Whenever you ensure that individuals or systems access only what they are supposed to, you are engaging in access control.
The access control step follows user authentication. After a system has authenticated you and established that you are who you claim to be, it uses access control schemes to control what you can access in the system.
These schemes are used to grant or deny privileges.
Access control occurs at the operating system, server, and application levels. You must limit what certain users can access on a server, as well as the access granted to services and daemons.
Access control system operation
When a credential is presented to a reader, the reader sends the credential information to a control panel, which is a highly reliable processor.
The control panel compares the credential's number to an access control list, grants or denies the presented request, and sends a transaction log to a database.
When access is denied based on the access control list, the door remains locked. If there is a match between the credential and the access control list, the control panel operates a relay that in turn unlocks the door.

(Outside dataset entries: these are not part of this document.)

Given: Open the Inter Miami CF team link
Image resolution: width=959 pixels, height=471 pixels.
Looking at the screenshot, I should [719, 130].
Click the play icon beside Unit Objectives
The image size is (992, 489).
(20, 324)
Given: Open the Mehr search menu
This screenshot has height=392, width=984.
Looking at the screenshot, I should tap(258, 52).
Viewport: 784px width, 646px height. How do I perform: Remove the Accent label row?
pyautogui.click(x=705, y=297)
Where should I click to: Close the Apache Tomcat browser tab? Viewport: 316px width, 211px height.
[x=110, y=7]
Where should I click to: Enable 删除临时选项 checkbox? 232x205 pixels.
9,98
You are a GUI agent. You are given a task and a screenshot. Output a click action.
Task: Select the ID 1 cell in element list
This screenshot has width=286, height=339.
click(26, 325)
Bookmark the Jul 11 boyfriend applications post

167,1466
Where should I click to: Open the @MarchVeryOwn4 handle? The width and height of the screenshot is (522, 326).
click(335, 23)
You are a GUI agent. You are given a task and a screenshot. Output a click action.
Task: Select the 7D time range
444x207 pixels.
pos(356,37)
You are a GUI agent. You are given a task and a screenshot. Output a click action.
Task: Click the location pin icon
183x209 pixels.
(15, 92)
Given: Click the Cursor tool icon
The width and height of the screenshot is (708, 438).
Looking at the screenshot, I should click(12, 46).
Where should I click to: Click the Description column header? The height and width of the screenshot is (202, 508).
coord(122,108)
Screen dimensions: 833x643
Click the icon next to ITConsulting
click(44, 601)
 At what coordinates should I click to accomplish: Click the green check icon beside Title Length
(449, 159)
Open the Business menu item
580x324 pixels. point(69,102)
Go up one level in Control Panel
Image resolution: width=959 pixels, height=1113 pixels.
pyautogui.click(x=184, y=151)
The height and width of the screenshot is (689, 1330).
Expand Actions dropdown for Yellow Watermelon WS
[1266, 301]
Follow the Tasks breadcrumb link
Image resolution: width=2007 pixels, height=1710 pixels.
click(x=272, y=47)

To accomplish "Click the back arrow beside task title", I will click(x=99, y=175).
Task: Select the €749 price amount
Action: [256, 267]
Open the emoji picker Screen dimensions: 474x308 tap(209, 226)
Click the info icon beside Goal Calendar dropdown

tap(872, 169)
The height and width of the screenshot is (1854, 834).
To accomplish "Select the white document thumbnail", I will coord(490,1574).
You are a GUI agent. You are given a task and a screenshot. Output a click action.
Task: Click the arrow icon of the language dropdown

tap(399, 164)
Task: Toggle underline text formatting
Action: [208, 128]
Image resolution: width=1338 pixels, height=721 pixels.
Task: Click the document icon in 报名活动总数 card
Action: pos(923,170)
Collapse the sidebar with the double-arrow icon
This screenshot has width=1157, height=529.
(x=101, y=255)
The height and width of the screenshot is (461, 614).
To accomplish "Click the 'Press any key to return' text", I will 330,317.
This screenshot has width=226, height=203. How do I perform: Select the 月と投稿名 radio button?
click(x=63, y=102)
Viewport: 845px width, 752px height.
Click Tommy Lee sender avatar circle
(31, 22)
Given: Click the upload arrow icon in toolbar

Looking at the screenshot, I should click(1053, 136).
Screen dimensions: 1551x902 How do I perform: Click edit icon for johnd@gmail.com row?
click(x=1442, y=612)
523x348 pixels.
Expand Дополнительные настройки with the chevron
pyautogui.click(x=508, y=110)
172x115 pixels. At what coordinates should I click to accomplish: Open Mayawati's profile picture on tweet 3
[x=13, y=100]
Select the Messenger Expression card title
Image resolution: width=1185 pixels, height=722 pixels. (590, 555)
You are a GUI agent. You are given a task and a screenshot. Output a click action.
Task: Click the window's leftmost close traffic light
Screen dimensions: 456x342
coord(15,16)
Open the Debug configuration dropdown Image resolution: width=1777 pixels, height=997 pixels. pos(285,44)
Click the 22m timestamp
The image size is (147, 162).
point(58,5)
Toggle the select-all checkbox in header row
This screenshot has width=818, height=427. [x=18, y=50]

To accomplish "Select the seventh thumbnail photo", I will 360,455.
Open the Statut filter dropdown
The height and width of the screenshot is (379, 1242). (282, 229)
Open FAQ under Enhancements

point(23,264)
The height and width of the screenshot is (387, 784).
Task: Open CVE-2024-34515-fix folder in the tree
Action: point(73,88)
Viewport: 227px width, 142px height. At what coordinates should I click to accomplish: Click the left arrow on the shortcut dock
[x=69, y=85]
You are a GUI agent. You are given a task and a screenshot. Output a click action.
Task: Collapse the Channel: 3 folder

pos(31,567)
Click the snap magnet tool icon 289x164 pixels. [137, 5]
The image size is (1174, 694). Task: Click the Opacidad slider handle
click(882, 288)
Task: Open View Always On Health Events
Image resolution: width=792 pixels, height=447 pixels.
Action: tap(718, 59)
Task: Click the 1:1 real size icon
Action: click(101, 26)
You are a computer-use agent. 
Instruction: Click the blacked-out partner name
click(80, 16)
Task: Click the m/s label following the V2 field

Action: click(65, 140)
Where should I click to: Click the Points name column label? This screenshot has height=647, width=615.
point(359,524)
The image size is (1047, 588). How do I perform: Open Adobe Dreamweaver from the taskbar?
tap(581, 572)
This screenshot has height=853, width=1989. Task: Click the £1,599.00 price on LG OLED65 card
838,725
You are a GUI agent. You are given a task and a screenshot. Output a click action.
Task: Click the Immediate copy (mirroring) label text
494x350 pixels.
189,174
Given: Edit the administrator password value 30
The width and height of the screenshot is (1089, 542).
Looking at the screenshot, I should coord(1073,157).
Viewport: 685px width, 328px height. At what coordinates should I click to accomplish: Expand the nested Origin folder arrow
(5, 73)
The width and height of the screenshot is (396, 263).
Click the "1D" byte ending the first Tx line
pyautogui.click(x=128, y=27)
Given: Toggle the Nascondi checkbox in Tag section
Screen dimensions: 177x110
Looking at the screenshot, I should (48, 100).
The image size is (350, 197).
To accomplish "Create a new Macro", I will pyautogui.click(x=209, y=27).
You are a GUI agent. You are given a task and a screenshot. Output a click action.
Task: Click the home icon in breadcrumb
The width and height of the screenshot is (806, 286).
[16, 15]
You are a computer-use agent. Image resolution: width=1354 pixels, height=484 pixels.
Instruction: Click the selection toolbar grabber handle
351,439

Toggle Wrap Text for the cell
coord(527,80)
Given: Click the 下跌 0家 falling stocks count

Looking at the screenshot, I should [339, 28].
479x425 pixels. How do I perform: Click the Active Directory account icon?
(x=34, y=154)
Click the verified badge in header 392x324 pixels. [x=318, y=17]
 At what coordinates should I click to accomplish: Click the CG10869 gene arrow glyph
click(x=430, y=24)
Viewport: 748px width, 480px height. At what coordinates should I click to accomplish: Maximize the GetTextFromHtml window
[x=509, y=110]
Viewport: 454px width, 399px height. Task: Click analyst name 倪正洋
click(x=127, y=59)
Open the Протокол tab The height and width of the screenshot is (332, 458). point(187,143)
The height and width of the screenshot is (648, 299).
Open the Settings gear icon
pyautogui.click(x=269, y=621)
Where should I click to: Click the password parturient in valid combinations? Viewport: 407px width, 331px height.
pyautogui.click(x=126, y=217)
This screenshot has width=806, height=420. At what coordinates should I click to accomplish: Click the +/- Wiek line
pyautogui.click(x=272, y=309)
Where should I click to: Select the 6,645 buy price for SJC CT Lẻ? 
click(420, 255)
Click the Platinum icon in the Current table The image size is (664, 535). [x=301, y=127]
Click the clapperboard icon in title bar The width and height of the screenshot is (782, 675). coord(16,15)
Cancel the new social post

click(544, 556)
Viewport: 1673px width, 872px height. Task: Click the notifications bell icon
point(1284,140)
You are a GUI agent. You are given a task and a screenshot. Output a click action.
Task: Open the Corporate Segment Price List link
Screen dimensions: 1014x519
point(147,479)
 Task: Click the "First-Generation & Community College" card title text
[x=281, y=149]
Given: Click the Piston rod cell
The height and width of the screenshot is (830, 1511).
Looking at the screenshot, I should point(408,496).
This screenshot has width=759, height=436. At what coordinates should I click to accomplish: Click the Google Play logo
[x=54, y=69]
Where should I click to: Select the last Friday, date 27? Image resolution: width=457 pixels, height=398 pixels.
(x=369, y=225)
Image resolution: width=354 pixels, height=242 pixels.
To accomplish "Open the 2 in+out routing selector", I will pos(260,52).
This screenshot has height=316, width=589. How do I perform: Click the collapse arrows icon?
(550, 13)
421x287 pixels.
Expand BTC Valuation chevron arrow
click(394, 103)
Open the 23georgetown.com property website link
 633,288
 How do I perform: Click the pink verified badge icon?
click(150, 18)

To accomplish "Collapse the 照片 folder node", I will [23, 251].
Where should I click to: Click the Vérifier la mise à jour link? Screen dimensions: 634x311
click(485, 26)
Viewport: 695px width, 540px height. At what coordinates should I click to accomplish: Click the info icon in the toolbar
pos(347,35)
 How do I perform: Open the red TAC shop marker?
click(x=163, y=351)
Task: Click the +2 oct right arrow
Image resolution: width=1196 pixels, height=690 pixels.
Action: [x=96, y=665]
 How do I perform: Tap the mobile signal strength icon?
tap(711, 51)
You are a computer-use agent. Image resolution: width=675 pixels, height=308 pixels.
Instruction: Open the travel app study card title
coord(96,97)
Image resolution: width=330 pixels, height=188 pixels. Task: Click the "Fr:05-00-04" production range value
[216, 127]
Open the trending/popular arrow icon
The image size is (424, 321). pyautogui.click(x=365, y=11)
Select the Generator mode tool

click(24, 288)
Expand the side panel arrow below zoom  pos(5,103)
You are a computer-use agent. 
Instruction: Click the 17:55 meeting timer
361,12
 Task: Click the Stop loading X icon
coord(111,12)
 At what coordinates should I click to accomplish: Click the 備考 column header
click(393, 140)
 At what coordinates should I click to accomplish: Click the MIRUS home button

The control panel also ignores a door open signal to prevent an alarm. Often the reader provides feedback, such as a flashing red LED for an access denied and a flashing green LED for an access granted.
The above description illustrates a single factor transaction. Credentials can be passed around, thus subverting the access control list.
Bob has access rights to the server room, but Alice does not. Bob either gives Alice her credential, or Alice takes it; Bob now has access to the server room. To prevent this, two-factor authentication can be used.
In a two factor transaction, the presented credential and a second factor are needed for access to be granted; another factor can be a PIN, a second credential, operator intervention, or a metamatrix robotic bear.